The Scott–Mamini Award, initiated by the Calgary Press-Radio-TV Sports Club in 1958, was presented annually to the city’s Athlete of the Year as chosen by the media. That format continued until 1987 when the Scott–Mamini Award became the Male Athlete of the Year recognition. It was named for Scott and Bob Mamini, the Sports Department Head at the Calgary Herald. Both men were highly respected across the country during the 1930s and 1940s.

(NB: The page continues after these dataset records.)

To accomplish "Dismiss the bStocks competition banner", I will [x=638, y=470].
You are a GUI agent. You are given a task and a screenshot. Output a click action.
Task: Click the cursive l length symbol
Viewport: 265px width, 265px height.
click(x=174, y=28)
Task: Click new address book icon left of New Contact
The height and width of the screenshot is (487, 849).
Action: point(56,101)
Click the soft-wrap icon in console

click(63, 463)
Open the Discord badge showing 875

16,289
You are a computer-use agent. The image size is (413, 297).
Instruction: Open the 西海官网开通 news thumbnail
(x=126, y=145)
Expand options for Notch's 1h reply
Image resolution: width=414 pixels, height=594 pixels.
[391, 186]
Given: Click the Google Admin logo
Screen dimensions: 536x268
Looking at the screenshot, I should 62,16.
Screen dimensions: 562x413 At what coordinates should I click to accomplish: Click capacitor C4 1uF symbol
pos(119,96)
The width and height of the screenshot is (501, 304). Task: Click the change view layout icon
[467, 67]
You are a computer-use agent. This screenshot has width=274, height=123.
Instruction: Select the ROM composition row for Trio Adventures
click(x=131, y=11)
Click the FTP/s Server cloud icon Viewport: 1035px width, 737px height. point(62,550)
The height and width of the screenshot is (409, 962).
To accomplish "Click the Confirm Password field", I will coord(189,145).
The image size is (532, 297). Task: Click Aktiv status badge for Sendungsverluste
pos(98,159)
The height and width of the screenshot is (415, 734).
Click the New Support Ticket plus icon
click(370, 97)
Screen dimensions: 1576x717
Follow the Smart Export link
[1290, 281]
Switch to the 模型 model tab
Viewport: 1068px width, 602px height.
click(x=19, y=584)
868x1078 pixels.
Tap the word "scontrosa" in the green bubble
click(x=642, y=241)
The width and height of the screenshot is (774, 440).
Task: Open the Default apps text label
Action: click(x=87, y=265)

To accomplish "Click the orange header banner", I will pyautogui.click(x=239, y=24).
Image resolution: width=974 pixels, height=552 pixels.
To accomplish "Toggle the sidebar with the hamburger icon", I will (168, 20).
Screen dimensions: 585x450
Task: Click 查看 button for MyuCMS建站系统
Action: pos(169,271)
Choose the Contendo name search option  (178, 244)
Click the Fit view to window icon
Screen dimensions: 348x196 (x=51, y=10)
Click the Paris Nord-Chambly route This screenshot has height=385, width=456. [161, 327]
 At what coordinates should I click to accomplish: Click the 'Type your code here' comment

In 1958, goaltender Al Rollins was the first recipient of the Scott-Mamini Award in the sport of hockey. Since that time, five other goalies have been honoured, including three Calgary Flames goalies, Reggie Lemelin (1984), Mike Vernon (1989 and 1998) and Miikka Kiprusoff (2007). Others recognized in the sport of hockey include Doug Barkley (1962), John Davidson (1972), Joe Nieuwendyk (1988) and Jarome Iginla (2002 and 2003).